Sue and Gary Leach bangfish at cableone.net
Sat Oct 27 07:36:23 CEST 2001


I have been reflecting on the Gladstone/Marvel arrangement, which had some
definite similarities to that of Western/Dell. Marvel, too, was strictly the
newsstand distributor for comics that Gladstone produced, and for taking on
that role Marvel got to have their imprint on the newsstand copies of those
comics. The direct market copies, which Marvel had nothing to do with,
retained the Gladstone imprint.

The key to the imprint situation with Marvel rested on the fact that Marvel
purchased the newsstand copies from Gladstone outright; they owned the
physical product they were distributing, assuming all profit and loss from
them. To this day I'm not sure what spurred Marvel to make this arrangement
with Gladstone, since they knew quite well how dismal things were on the
newsstand, and the only thing I can figure is that they were still feeling
flush from the direct market boom and wanted participation in all Disney
comics publishing after having secured the "modern" character license for
themselves. Terrific idea, really, and a great deal for Gladstone, but the
timing was about as bad as it could be. The U.S. direct market picked just
about that moment to go plotz, and with the newsstand situation continuing
its downward trend I have no doubt that Marvel really sweated out their
contractural obligations to all things Disney after that.
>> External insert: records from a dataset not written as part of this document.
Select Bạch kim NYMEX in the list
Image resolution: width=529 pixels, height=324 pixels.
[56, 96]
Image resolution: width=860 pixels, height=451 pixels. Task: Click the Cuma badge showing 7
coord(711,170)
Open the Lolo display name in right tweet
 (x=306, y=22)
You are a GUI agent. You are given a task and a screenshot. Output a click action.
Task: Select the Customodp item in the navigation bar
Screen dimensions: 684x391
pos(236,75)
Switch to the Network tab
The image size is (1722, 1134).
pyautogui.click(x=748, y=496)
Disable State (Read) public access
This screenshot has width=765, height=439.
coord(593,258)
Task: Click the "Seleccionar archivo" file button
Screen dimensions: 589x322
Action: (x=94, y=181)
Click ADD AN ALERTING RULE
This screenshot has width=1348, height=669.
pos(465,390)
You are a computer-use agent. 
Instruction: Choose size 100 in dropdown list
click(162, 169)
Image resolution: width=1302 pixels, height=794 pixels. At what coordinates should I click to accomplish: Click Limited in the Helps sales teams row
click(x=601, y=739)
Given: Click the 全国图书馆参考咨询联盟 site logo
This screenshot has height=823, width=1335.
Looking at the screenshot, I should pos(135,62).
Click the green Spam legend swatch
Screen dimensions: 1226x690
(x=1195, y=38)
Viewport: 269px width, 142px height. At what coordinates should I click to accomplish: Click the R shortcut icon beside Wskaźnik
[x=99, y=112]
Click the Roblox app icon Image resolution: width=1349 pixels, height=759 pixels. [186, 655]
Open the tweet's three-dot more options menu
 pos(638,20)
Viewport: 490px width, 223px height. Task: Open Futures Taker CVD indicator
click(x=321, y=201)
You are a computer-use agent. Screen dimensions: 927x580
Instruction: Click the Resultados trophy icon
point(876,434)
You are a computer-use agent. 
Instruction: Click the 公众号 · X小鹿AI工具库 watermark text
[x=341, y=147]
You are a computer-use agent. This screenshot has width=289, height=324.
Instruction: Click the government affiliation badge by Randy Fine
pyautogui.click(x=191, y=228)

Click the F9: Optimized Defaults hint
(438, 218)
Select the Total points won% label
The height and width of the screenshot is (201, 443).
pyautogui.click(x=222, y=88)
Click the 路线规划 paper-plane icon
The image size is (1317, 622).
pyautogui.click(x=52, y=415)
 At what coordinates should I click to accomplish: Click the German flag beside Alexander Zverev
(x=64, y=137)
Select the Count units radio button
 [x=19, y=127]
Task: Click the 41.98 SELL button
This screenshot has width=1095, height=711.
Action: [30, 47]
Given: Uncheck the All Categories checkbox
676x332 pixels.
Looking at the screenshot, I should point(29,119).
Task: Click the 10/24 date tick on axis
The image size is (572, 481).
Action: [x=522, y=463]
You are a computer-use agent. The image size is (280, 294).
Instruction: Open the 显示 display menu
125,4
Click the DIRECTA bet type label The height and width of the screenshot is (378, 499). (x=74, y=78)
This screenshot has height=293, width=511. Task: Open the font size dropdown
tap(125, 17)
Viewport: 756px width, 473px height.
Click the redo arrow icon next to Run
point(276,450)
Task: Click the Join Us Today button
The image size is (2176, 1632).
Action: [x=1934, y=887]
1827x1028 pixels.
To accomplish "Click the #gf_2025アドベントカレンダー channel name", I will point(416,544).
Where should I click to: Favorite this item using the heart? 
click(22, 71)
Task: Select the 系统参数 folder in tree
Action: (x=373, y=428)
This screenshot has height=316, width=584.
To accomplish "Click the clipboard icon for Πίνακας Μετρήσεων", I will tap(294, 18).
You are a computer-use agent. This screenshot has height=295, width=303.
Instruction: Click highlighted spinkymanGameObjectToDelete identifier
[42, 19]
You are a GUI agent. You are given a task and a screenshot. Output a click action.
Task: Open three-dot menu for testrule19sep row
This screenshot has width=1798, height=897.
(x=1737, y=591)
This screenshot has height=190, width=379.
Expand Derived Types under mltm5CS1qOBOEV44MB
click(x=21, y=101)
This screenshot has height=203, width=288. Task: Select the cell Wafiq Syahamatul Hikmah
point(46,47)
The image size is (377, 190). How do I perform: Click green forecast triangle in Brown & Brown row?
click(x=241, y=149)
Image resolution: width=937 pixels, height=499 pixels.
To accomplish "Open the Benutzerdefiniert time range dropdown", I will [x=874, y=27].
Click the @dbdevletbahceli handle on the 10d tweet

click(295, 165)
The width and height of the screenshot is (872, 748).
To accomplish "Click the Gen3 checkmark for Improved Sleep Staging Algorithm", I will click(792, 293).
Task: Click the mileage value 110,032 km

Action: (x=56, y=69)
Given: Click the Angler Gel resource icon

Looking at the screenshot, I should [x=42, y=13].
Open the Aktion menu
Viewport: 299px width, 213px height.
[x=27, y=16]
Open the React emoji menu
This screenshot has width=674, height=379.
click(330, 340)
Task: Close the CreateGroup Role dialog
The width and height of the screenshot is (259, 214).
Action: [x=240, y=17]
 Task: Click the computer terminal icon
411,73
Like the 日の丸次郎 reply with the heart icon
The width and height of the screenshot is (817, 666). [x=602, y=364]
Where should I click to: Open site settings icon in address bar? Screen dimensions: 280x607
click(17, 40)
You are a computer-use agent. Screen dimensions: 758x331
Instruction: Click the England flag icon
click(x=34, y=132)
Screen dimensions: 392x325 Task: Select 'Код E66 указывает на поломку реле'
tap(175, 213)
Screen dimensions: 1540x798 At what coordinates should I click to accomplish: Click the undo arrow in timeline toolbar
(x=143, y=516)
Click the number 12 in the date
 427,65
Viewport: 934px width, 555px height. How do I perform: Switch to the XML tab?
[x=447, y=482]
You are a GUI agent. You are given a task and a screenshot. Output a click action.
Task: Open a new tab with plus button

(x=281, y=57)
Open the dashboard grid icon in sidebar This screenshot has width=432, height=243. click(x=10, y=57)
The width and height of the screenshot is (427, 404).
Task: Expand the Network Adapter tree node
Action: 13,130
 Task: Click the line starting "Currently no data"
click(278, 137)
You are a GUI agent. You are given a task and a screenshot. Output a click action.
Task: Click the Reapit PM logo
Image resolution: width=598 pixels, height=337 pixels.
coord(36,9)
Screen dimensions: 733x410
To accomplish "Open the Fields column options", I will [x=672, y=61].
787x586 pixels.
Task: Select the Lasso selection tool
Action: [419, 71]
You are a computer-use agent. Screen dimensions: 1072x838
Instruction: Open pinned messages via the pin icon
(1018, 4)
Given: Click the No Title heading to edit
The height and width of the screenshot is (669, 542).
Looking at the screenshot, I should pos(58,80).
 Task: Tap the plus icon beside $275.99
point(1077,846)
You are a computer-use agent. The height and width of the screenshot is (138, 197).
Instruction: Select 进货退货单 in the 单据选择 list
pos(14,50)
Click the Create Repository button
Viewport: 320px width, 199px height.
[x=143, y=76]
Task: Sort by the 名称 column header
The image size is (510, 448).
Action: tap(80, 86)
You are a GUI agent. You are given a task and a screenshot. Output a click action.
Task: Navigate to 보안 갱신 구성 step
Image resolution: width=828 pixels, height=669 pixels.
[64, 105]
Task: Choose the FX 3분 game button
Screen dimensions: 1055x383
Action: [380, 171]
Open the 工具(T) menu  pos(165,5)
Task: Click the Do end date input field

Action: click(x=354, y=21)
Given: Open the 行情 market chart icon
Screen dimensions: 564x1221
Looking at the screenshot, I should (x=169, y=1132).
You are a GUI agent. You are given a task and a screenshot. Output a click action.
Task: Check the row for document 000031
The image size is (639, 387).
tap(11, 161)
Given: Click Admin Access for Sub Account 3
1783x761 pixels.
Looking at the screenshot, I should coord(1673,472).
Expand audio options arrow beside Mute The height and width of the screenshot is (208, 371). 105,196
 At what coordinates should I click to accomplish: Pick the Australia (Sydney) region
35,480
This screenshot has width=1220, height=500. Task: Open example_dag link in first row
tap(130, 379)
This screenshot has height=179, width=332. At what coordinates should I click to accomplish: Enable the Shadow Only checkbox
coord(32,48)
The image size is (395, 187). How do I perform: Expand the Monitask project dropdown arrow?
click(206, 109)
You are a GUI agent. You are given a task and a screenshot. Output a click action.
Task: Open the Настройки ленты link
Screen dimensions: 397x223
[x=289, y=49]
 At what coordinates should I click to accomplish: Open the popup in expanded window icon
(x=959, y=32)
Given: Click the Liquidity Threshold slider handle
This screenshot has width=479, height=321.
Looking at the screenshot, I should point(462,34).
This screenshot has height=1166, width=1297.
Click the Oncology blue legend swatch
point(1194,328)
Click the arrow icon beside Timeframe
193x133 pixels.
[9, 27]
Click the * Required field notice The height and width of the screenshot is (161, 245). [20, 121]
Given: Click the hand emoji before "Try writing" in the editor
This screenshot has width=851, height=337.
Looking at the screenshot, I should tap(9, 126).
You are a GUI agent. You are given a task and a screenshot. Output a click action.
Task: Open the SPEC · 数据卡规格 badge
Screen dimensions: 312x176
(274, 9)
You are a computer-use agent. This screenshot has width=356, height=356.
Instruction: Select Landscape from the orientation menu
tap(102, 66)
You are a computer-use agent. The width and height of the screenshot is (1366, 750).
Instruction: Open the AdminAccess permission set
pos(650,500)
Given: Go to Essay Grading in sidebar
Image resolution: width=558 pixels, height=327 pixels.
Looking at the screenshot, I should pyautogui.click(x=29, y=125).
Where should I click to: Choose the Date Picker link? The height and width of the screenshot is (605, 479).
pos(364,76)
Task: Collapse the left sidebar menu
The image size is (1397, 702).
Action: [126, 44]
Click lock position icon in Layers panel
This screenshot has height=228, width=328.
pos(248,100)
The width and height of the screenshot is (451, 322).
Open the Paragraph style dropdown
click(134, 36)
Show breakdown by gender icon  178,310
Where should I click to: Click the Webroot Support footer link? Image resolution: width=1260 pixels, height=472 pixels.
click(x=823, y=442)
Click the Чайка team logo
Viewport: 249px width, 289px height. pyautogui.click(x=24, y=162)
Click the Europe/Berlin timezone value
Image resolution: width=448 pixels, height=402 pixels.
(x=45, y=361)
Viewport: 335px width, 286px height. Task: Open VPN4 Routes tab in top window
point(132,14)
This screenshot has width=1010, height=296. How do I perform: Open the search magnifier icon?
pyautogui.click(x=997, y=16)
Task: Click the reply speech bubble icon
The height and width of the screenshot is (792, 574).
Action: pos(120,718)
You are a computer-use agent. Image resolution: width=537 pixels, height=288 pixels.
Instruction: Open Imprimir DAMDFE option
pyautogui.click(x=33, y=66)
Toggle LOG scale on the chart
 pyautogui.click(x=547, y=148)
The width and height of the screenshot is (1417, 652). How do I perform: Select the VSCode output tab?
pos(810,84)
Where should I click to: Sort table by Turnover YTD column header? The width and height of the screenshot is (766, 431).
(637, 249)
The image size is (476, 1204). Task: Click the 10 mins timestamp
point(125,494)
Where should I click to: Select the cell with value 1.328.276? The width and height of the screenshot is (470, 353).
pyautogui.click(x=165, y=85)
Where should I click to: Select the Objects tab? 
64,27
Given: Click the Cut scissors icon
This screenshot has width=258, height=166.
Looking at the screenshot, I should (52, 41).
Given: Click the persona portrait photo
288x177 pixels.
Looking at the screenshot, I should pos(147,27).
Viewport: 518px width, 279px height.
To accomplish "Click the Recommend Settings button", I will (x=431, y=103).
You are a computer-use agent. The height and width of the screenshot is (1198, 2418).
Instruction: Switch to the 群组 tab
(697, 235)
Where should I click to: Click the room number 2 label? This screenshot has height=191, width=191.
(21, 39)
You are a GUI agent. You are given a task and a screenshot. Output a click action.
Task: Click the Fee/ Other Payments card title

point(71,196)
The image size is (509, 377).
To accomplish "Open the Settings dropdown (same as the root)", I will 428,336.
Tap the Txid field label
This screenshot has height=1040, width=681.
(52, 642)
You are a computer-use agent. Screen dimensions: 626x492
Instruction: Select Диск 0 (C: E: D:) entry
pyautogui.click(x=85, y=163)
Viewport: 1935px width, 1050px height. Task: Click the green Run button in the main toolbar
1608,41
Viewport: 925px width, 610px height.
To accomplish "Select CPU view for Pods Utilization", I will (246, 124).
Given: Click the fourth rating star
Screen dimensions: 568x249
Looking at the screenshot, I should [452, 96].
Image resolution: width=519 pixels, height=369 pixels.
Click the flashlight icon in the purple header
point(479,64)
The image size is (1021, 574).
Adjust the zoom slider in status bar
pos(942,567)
I don't know if Dell bought the comics they distributed outright, but having
their imprint on the books strongly suggests they did. Whatever the facts of
that, there was no direct market in those days ‹ no other market at all,
outside of subscriptions ‹ to create any need or purpose for an in-house
imprint by Western, so long as Dell was in the picture. And yet Gold Key
(the imprint I saw on Western's comics when I was a kid, with no awareness
then of the Dell era) was faced with something of the same dilemma that
Gladstone tackled decades later when the newsstand distribution situation
changed: how to keep things profitable in that arena. Whole essays could be
written to just scratch the surface of this particular subject, but suffice
it to say that the newsstand problem contributed significantly to both
Western's and Gladstone's decisions to eventually get out of the comics
publishing biz.

That's all in the past, of course, and things are very different now even
from the early-to-mid 1990s. Diamond/Gemstone may yet bring the Disney
comics back to North America, but under what terms, to what extent, and for
how long is still anybody's guess. But they have a chance at a fresh start,
an opportunity to put things together in a way that truly focuses on,
accommodates and, yes, exploits the market conditions of today. I truly hope
this is what happens, because in that way North American Disney comics
readers may finally get a badly needed break.